Nation above politics
If Obama wins, says southwestern Virginian and McCain backer Steve Nagel, he'll put nation above politics. "I'm not going to do anything to undermine him," Nagel said last week at a Palin rally in Salem, Va., "I'll support the country." Nearby, though, Julie Thornton of Roanoke expressed trepidation at Democrats' reaction should McCain prevail. "I'm hoping they'll be civil," she said, "but I'm worried."

On the same night a couple hundred miles south, at a rally for Joe Biden in Greensboro, N.C., Obama backer Maureen Mallon wasn't as sanguine. "If we don't get this one right, we ain't ever going to get it right," she said.

'Catastrophic problem for me '
"Honestly, we've got a plan," Mallon said. Her husband looked at her and nodded. "I've got family in Ireland," she said. "I don't feel a part of my country if McCain wins."

Passions are high, too, in the second-largest city in divided Pennsylvania. Pittsburgh is full of neighborhoods where geography doesn't necessarily dictate political stripe. It's not uncommon to see intersections like the one in the city's Morningside neighborhood, where McCain and Obama signs face off across the street from each other in a silent political High Noon. That means that come Nov. 5, someone's going to wake up agitated.

"I can't imagine the level of despair we would feel," said Kyra Straussman, 45, of Pittsburgh, an Obama supporter who works in real estate. "Let me put myself there for one minute: McCain is president. Catastrophic problem for me in every way you could think about it — culturally, spiritually, financially."

John Hinshaw, a historian at Lebanon Valley College in central Pennsylvania, sees a couple things that could dictate the aftermath of Election Day — one aggravating and one mitigating. He says that many people profess after the fact to have voted for the winner even if they didn't, thus leavening the strong reaction.

Perception of unfairness is problematic
But if voters perceive unfairness, which can happen in both thin margins and landslides, that can be a serious problem. "People can say, `It's not my president. It's your president,'" he says. "And that's the kind of stuff that can really weaken nation-states."

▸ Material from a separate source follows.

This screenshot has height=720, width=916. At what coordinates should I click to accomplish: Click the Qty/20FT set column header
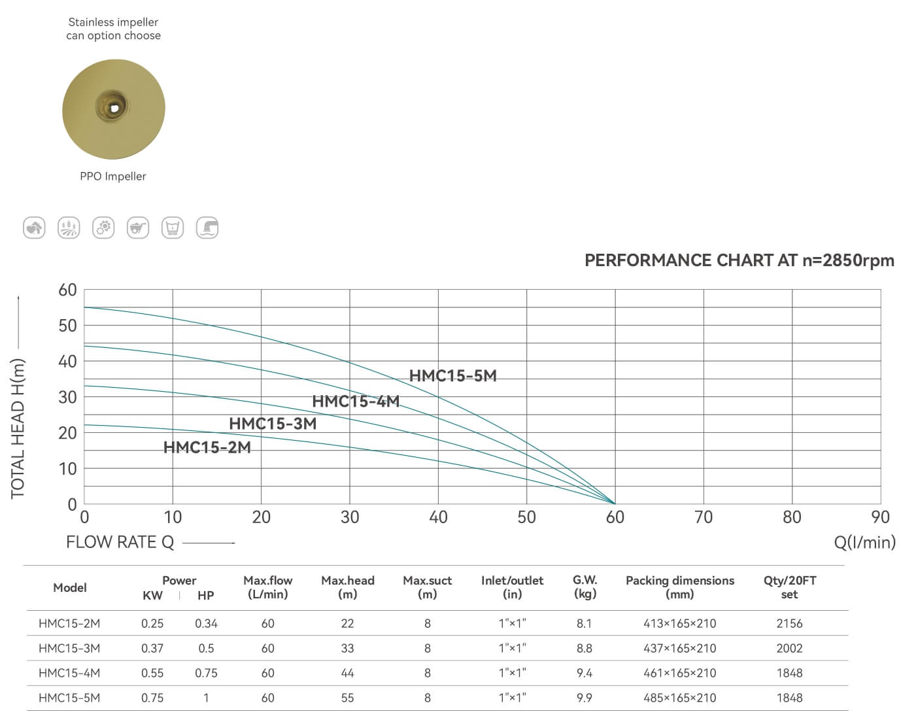[x=789, y=587]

Lebanon Valley is one of three institutions doing a study this year on the emotional intensity of the election, comparing people's expectations to their reactions afterward. A similar study done for the 2000 election showed that people who expected to be inconsolable if Al Gore lost actually felt OK when it happened.

"We have tremendous powers to make it seem to ourselves like it turned out the way we thought it was going to," said psychologist Michael Kitchens, who is co-leading this year's study.

If, in the end, Americans are having trouble reconciling their feelings on the morning after, we might consider Return Day, a tradition in Biden's home state of Delaware.

On Thursday, candidates for office — winners and losers — will gather and ride down the streets of Georgetown, Del., together before thousands of people to show that divisiveness need not endure after the election. They even bury a symbolic hatchet.

"All the ill feelings and harsh remarks, all of that is buried in there, and everybody agrees to put aside their partisanship and work together," says Debbie Jones, one of the organizers. "It's something everybody could use."

Reality or wishful thinking, that's part of America's self-image as a land of strong competitors who, in the end, draw together to move forward.

"I respect the process at the end of the day. That's the best part about it," said Kevin Bierschenk, 31, a Republican and a telecommunications project manager in Herndon, Va. "Good losers," he said, "are just as good as a good winner."